Here we are ~ 9 years on ~ with two amazing children that our love has created

and I couldn't ask for more

Monday, 7 June 2010

Trip to A and E....

Emily was due to be at two birthday parties yesterday {her social calendar is better than mine these days ~ he he}.

Unfortunately, when she got up she seemed to be poking at her right eye more than usual - initially I couldn't see anything.

Mid-morning her eye was watering quite a lot and again the poking started, so I had another look.  Yikes - she had a full hair (from her head) curled around inside her eye - at this point it was actually going directly across her pupil 2/3 times!!!  Now I struggle with eyes and Ian is even worse than me!  I tried so very hard to remove it without hurting or frightening her but to no avail, so it was a trip to the pharmacist first - who then directed us straight to A & E.

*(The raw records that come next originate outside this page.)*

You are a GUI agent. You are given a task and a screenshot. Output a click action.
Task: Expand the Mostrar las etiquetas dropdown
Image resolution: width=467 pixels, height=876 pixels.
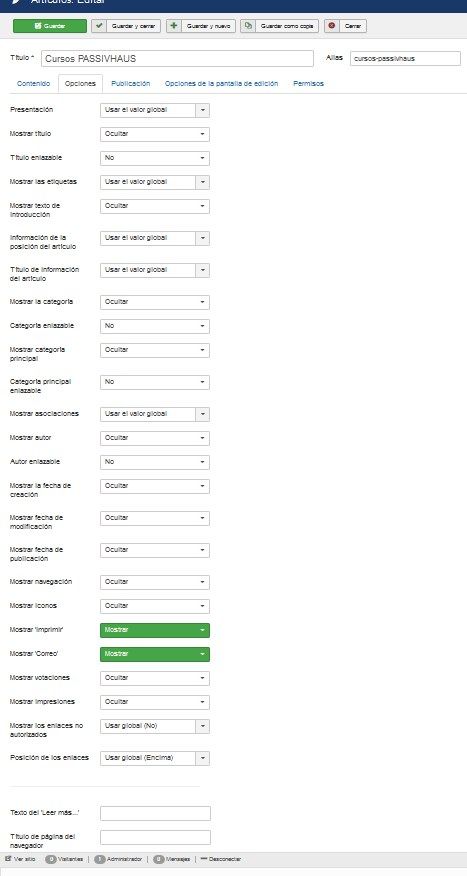click(155, 183)
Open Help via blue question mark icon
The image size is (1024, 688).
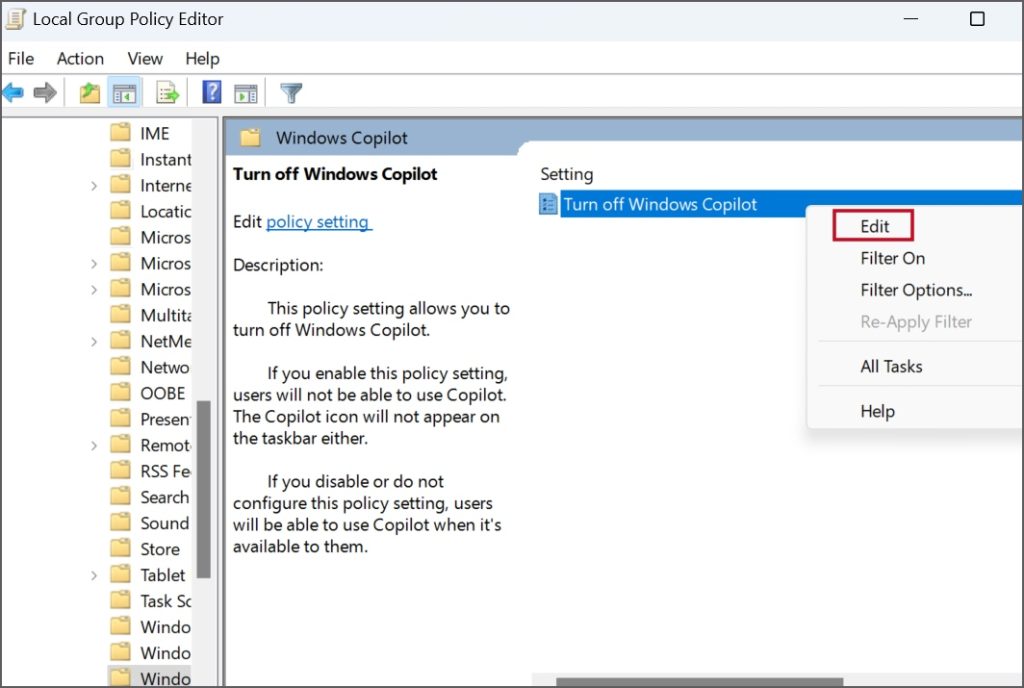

Two doctors {young doctors at that ~ or is that just a sign that I am getting much older??), a nurse and the play therapist tried to remove it with both Ian and I trying to keep Emily still - shall we just say she was not a very happy bunny.  In the end we had to stop in fear that she may have a seizure as she was getting quite hysterical about the situation.  We left the hospital with the hair still in her eye, with some cream to try to keep the eye moist in the hope that the hair would work its own way out and her eye wouldn't get scratched.  An appointment has also made for us to attend the eye clinic - the earliest they could do is Thursday.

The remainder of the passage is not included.